Work request
When you reach the line containing "Image resolution: width=1096" in the data below, begin returning lines exactly as written, and stop once the line containing "Task: Open the calculator icon in header" has been returned.

##### Source data

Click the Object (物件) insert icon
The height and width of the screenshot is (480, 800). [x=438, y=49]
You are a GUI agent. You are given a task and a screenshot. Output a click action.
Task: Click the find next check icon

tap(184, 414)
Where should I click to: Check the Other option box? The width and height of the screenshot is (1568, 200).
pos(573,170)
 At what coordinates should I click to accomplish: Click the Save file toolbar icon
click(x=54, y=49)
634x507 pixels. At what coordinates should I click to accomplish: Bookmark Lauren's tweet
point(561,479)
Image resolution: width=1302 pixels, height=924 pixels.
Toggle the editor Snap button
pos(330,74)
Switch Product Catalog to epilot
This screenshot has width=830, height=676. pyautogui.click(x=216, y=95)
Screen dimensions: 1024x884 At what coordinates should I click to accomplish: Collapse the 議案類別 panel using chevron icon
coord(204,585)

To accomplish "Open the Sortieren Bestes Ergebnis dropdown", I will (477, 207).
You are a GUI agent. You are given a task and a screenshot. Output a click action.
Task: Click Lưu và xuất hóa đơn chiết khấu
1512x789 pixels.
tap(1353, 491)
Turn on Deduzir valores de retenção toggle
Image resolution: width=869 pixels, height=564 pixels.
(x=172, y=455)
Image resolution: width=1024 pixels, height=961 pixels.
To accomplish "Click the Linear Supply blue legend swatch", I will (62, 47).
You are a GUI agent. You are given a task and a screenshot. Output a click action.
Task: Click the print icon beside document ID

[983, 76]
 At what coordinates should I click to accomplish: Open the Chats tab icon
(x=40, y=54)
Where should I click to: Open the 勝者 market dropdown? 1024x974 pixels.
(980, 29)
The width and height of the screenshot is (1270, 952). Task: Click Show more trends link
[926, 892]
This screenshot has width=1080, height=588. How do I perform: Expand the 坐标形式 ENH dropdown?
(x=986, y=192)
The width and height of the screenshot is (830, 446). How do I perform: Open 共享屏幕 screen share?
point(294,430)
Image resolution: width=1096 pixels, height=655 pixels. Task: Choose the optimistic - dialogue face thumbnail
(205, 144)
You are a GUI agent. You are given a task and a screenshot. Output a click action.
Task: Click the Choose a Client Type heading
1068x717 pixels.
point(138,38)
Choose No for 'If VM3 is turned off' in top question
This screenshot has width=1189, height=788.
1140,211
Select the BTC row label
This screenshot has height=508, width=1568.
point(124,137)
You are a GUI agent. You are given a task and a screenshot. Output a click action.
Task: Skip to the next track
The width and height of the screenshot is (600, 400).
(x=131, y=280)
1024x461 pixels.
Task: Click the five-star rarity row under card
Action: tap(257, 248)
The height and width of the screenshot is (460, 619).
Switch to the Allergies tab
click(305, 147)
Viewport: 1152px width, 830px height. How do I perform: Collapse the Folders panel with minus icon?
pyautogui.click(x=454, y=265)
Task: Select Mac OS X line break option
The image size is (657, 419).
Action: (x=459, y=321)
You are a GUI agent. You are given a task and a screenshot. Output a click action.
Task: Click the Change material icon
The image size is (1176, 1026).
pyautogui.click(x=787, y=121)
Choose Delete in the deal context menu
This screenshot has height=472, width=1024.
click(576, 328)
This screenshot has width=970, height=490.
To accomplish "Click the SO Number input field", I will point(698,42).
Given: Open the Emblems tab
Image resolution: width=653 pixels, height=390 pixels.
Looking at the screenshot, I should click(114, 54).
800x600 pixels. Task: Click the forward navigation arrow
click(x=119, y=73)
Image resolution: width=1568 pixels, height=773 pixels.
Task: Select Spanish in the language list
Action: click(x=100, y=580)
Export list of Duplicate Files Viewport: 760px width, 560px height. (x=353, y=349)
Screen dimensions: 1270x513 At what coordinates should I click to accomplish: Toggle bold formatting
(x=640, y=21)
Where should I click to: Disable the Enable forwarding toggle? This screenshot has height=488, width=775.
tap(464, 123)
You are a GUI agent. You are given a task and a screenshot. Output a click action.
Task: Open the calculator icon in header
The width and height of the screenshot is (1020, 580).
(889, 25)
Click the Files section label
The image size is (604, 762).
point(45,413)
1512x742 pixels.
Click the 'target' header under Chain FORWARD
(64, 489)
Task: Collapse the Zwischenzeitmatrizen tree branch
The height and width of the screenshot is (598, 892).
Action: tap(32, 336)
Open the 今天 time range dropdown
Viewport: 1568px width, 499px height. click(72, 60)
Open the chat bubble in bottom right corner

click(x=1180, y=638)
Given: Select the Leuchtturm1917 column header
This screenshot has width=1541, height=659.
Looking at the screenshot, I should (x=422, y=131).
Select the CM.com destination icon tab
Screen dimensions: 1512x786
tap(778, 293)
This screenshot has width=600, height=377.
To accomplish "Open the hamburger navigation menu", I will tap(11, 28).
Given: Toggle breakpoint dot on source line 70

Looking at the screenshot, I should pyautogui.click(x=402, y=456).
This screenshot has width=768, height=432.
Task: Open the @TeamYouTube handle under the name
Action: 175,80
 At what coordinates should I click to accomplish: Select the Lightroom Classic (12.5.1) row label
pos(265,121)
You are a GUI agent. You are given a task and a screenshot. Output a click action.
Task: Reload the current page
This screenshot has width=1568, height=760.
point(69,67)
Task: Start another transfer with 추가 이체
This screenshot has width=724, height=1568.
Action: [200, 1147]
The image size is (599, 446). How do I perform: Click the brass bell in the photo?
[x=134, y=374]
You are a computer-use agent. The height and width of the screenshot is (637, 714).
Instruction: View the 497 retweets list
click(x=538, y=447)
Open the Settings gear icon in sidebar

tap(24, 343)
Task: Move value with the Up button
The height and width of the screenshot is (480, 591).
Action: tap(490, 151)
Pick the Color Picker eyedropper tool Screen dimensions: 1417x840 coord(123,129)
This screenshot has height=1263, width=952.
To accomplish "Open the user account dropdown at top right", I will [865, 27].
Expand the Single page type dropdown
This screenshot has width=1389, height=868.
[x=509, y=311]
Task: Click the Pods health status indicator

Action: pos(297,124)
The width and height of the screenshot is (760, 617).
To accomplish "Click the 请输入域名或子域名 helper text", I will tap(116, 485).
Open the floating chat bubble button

##########

Response to this exercise
Image resolution: width=1096 pixels, height=655 pixels. Task: Choose the optimistic - dialogue face thumbnail
(205, 144)
You are a GUI agent. You are given a task and a screenshot. Output a click action.
Task: Click the Choose a Client Type heading
1068x717 pixels.
point(138,38)
Choose No for 'If VM3 is turned off' in top question
This screenshot has width=1189, height=788.
1140,211
Select the BTC row label
This screenshot has height=508, width=1568.
point(124,137)
You are a GUI agent. You are given a task and a screenshot. Output a click action.
Task: Skip to the next track
The width and height of the screenshot is (600, 400).
(x=131, y=280)
1024x461 pixels.
Task: Click the five-star rarity row under card
Action: tap(257, 248)
The height and width of the screenshot is (460, 619).
Switch to the Allergies tab
click(305, 147)
Viewport: 1152px width, 830px height. How do I perform: Collapse the Folders panel with minus icon?
pyautogui.click(x=454, y=265)
Task: Select Mac OS X line break option
The image size is (657, 419).
Action: (x=459, y=321)
You are a GUI agent. You are given a task and a screenshot. Output a click action.
Task: Click the Change material icon
The image size is (1176, 1026).
pyautogui.click(x=787, y=121)
Choose Delete in the deal context menu
This screenshot has height=472, width=1024.
click(576, 328)
This screenshot has width=970, height=490.
To accomplish "Click the SO Number input field", I will point(698,42).
Given: Open the Emblems tab
Image resolution: width=653 pixels, height=390 pixels.
Looking at the screenshot, I should click(114, 54).
800x600 pixels. Task: Click the forward navigation arrow
click(x=119, y=73)
Image resolution: width=1568 pixels, height=773 pixels.
Task: Select Spanish in the language list
Action: click(x=100, y=580)
Export list of Duplicate Files Viewport: 760px width, 560px height. (x=353, y=349)
Screen dimensions: 1270x513 At what coordinates should I click to accomplish: Toggle bold formatting
(x=640, y=21)
Where should I click to: Disable the Enable forwarding toggle? This screenshot has height=488, width=775.
tap(464, 123)
You are a GUI agent. You are given a task and a screenshot. Output a click action.
Task: Open the calculator icon in header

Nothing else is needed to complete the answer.